When you reach the line that holds "Choose the Crop tool", start copying exactly and keep going through the final line of the data, leaving out pictures.

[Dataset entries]

Segment Open

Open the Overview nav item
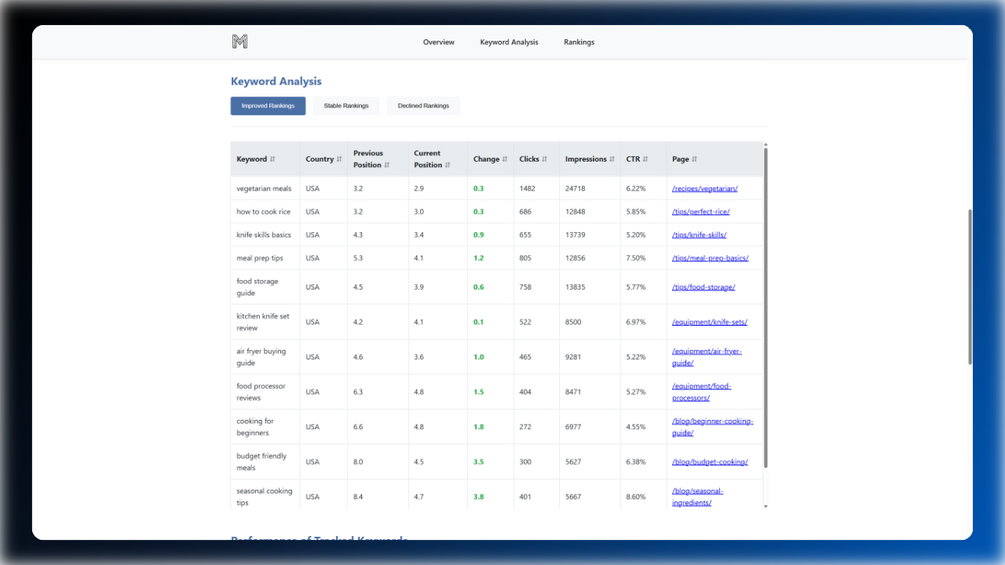This screenshot has width=1005, height=565. pyautogui.click(x=438, y=42)
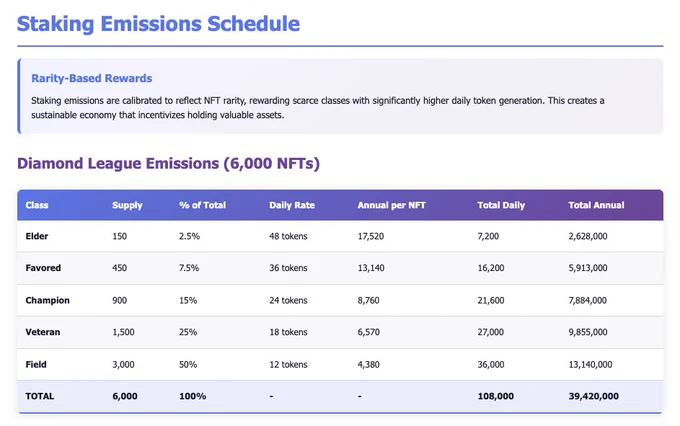Click the 108,000 total daily cell
This screenshot has width=680, height=426.
[x=496, y=396]

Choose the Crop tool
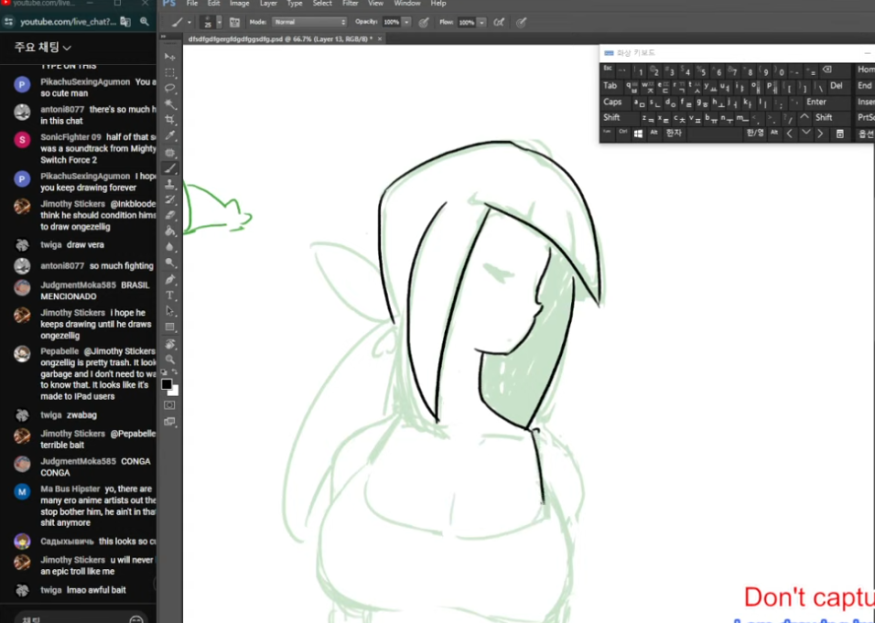click(x=171, y=120)
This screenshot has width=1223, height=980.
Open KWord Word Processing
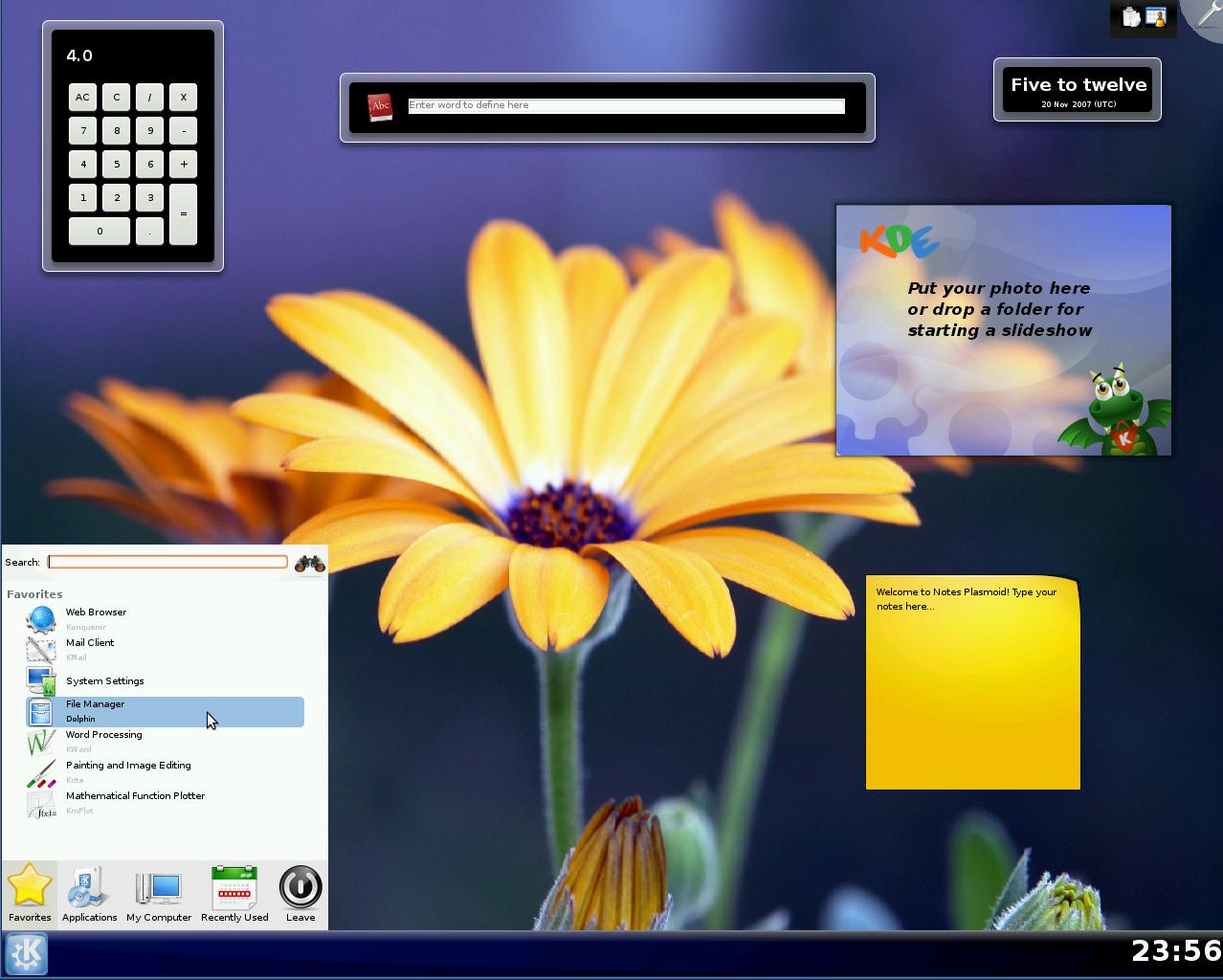click(103, 741)
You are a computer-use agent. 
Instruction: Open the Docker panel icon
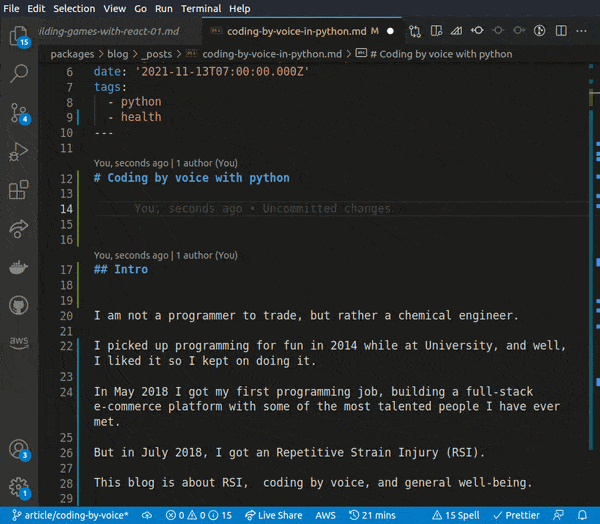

Segment Closed

**Solution to this exercise**
Choose the Crop tool
click(x=171, y=120)
This screenshot has width=1223, height=980.
Open KWord Word Processing
click(103, 741)
You are a computer-use agent. 
Instruction: Open the Docker panel icon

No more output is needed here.